• **DATA ENTRIES**:
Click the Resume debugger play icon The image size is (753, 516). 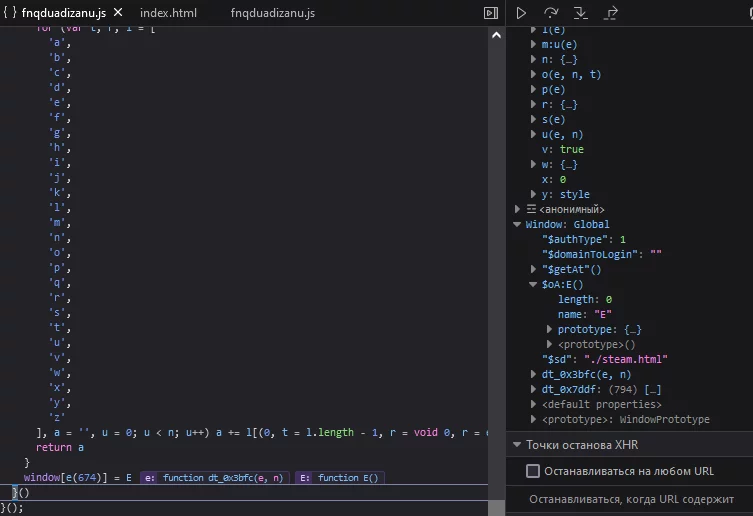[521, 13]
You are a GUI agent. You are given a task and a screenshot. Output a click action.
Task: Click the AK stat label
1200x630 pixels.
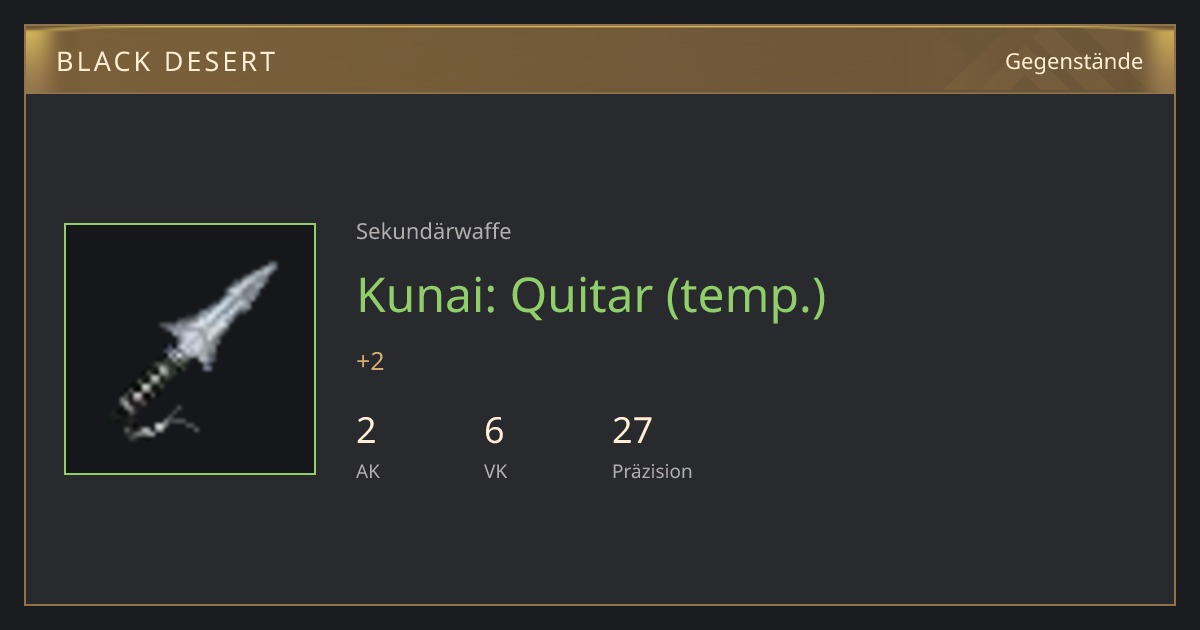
* * *
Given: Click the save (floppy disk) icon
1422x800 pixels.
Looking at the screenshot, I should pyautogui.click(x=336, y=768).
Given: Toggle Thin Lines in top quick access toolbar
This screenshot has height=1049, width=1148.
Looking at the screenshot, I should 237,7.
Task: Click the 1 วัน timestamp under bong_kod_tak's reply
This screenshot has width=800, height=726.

• **WHAT IS REQUIRED**: Could you copy word for word the part of the records that begins with the line containing "You are a GUI" and ends with the line containing "1200x630 pixels.", with both of those lines included?

• **WRITTEN RESPONSE**:
You are a GUI agent. You are given a task and a screenshot. Output a click action.
Task: Click the AK stat label
1200x630 pixels.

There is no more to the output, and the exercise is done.